REPUBLIKA.CO.ID, JAKARTA -- Direktur LBH APIK Jawa Barat, Ratna Batara Munti, mengingatkan masyarakat untuk tidak melakukan segala bentuk tindakan pelecehan maupun kekerasan seksual terhadap perempuan, termasuk catcalling. Catcalling adalah pelecehan seksual secara verbal dengan melontarkan kata-kata tidak senonoh dan dilakukan di ruang publik.
"Semua bisa jadi korban, perempuan mana pun. Seperti, 'Hai cantik mau kemana', itu kata-kata yang melecehkan ya, atau siulan," ungkap Ratna kepada Republika.co.id, dikutip Ahad (11/2/2024).
Catcalling diatur dalam Undang-Undang No. 12 tahun 2022 tentang Tindak Pidana Kekerasan Seksual. Tindakan tersebut termasuk dalam kategori kekerasan seksual nonfisik.
Tindakan yang berdampak merendahkan sampai kata-kata verbal maupun nonverbal yang melecehkan memiliki sanksi pidana maksimal sembilan bulan kurungan.
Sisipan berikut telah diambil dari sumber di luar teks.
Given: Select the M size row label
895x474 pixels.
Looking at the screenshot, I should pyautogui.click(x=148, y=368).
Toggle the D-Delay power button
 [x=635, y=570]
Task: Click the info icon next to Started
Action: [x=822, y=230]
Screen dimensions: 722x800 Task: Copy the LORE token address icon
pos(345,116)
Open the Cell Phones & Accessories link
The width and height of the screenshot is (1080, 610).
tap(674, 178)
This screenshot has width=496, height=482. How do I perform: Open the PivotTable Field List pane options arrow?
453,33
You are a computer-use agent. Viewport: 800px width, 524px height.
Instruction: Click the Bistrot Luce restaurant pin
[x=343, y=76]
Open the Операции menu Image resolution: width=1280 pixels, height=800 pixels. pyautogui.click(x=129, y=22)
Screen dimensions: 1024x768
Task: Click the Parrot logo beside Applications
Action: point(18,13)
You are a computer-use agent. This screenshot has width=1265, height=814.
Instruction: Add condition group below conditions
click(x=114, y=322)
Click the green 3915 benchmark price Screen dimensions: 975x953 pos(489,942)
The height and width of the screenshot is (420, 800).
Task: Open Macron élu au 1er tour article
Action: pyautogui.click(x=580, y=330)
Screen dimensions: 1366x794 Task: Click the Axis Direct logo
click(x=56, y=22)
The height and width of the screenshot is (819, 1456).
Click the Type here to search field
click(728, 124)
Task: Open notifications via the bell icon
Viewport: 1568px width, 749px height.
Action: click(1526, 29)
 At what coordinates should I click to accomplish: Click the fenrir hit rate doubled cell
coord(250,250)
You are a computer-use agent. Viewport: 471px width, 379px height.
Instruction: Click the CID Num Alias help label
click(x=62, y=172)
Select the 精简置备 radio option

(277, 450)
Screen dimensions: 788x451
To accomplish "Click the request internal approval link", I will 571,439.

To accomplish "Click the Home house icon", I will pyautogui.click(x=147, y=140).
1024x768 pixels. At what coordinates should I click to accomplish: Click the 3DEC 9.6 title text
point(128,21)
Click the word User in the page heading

Bagaimana jika perempuan yang menjadi sasaran catcalling menganggapnya hal biasa?
"Pelecehan nonfisik ini adalah delik aduan. Jadi kalau memang korbannya nggak masalah dan cukup minta ganti rugi aja, tapi nggak dilaporkan. Intinya dia punya pilihan apakah akan melaporkan atau memproses si pelaku, atau diselesaikan dengan cara yang lain. Itu hak dia," papar Ratna.
Catcalling yang merupakan delik aduan bagi orang dewasa dijelaskan dalam Pasal 5 UU No. 12 tahun 2022. Namun, bagi anak-anak dan penyandang disabilitas, kasusnya bisa diadukan oleh orang lain yang melihat kejadian atau menjadi saksi dari tindak pidana kekerasan seksual.